L’EMPIRE DE LA PERFECTION n’est pas tant un documentaire sur le joueur de tennis John McEnroe qu’un film sur la fascination qu’a exercée le joueur sur Gil de Kermadec. Ce dernier est peu connu du grand public, mais tous les joueurs de tennis ayant fréquenté les tournois internationaux, dont celui de Roland Garros, estiment son travail. Reconnu comme pionnier dans la façon de filmer le tennis afin d’en mieux saisir la technique, il a d’abord travaillé sur les films d’instruction, mettant des joueurs en situation de démonstration de leur jeu et de leurs mouvements. Puis il a développé sa méthode du portrait didactique, et en particulier celui dédié à John McEnroe, devenu la marque de fabrique de Gil de Kermadec, voire son objet d’étude obsessionnel.

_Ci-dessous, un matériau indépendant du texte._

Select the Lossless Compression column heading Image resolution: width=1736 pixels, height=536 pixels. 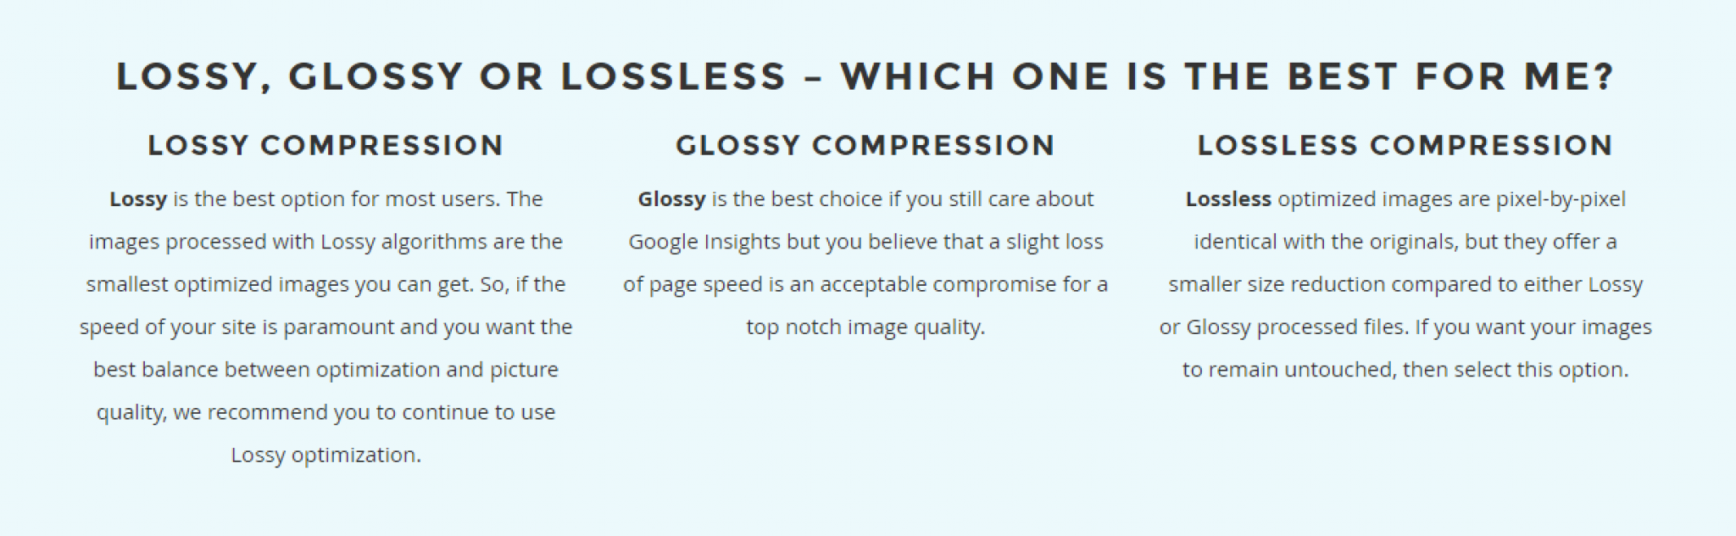point(1405,145)
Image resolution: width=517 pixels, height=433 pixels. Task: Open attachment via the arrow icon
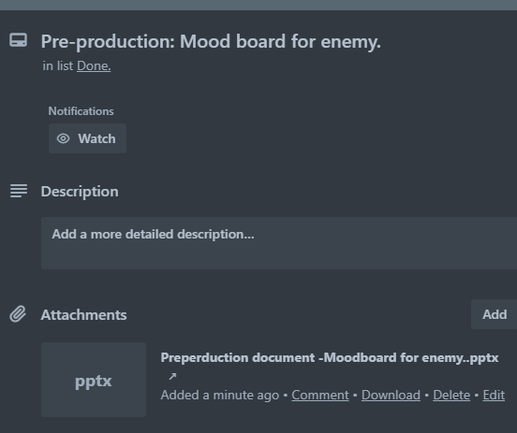click(x=172, y=376)
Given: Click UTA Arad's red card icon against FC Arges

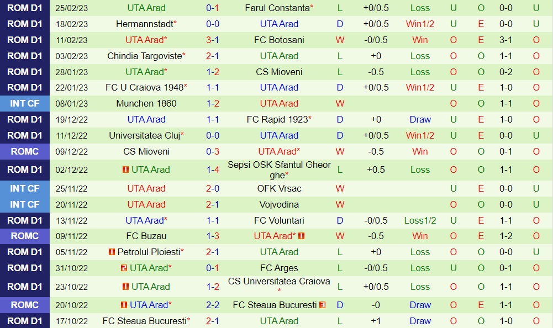Looking at the screenshot, I should [124, 268].
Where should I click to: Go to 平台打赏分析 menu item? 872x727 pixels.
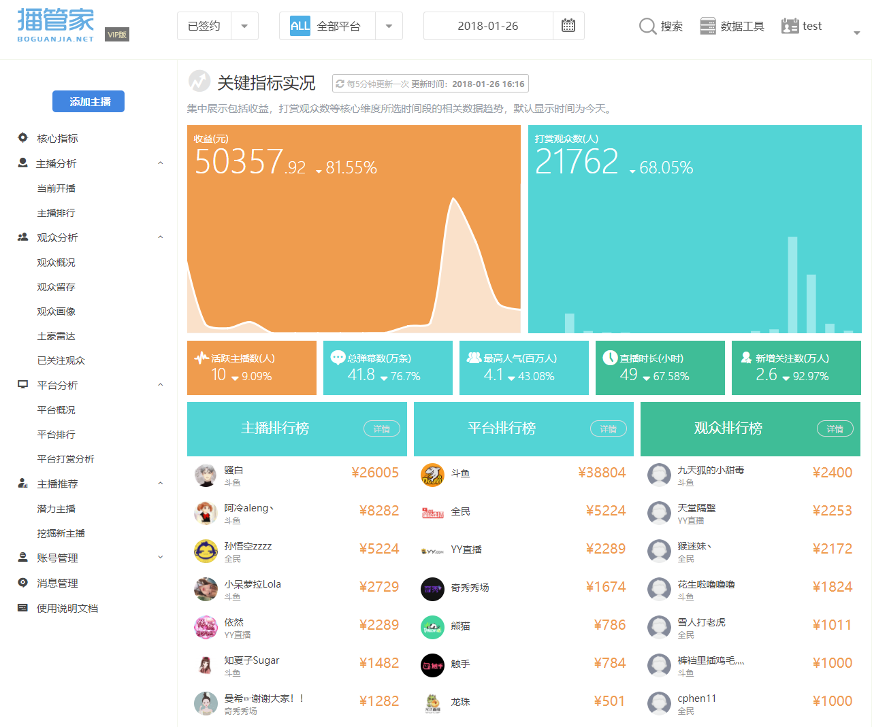[x=65, y=459]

Photo du film L'EMPIRE DE LA PERFECTION

Le réalisateur Julien Faraut est en charge des charge des archives à l’INSEP (Institut National du Sport). Venu présenter son documentaire au Festival International du Film de La Rochelle, il dit être tombé par hasard sur la vingtaine d’heures de rushes de pellicules de 16 millimètres tournées à Roland Garros au début des années 80 et qui n’avaient exceptionnellement pas été détruites. Le type de texture de cette pellicule, plutôt utilisé pour le cinéma, mettait en scène « de façon ambiguë » John McEnroe sous toutes les coutures, sans que ses adversaires n’apparaissent à l’écran. Le désir de Julien Faraut d’en faire un film est venu de son « envie de partager ces images rares avec le public et d’en faire un documentaire digressif qui sorte des codes habituels, car il suit son propre cheminement, à l’image de Gil de Kermadec« . Ce choix renforcera en effet l’impression que peut avoir le spectateur, particulièrement au début du film, de ne pas saisir précisément de quoi il va être question.

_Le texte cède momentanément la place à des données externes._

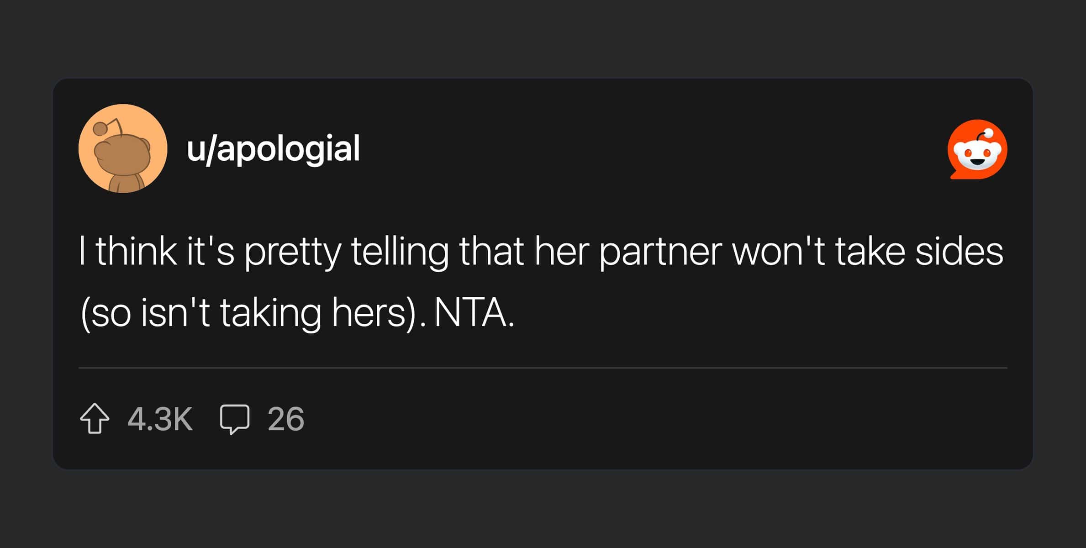The width and height of the screenshot is (1086, 548).
Task: Click the word "her" before "partner"
Action: pyautogui.click(x=562, y=252)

L’EMPIRE DE LA PERFECTION est un documentaire original et captivant, qui va bien au-delà du monde tennistique et dresse le portrait touchant d’un génie du tennis

Mais très vite, le spectateur comprend que cet objet cinématographique non identifié n’est pas tant un film sur le sport, ni un biopic sur John McEnroe, qu’un film qui compare le sport à une fiction et met en parallèle sport et cinéma. Et c’est précisément l’intérêt de L’EMPIRE DE LA PERFECTION. Le réalisateur, dont c’est le second documentaire, cite d’ailleurs Jean-Luc Godard et sa phrase mythique: « Le cinéma ment, pas le sport« . Il cite aussi Serge Daney, célèbre critique rédacteur en chef des Cahiers du Cinéma, qui avait accepté d’écrire une chronique sur le tennis dans le Journal Libération et pour lequel  « La terre battue crée de la fiction« . Et le réalisateur s’emploie avec brio, par le montage de ces rushes, les témoignages du preneur de son et du cadreur de Gil de Kermadec et l’analyse d’un médecin clinicien, à saisir à quel point la réalité du jeu et du comportement de John McEnroe sont tout autant sources d’émotions et de suspense qu’une œuvre de fiction cinématographique.Photo du film L'EMPIRE DE LA PERFECTION

Le paroxysme de cette analyse, c’est la finale de Roland Garros l’opposant en 1984 à Yvan Lendl. Il est certain que ceux qui ont eu la chance d’assister à cette finale vont se régaler à la voir décortiquée de cette manière. Mais surtout, au-delà de ce moment, il y a, comme dans un film dramatique, un héros, une histoire, des rebondissements et des émotions. Quatre heures fascinantes. Le spectateur a alors toutes les cartes en main pour pouvoir apprécier le jeu et la personnalité de McEnroe. On comprend à quel point l’imprévisibilité des mouvements et des gestes du joueur impactait l’insécurité des adversaires. Mais aussi que le joueur se battait d’abord contre lui-même, et que ce souci maladif de perfection, ses colères et ses crises de contestation envers les arbitres étaient les émotions négatives qui l’amenaient précisément à s’accomplir et à ne jamais se satisfaire de son jeu. Et celui qu’on pensait être un comédien, un enfant gâté et colérique à l’expressivité parfois outrancière, que le public adulait autant qu’il le détestait, n’en n’était finalement pas un. C’était avant tout un être ultrasensible qui souffrait, comme tous les perfectionnistes qui subissent une pression parentale avant de se l’approprier pour sublimer leur vie.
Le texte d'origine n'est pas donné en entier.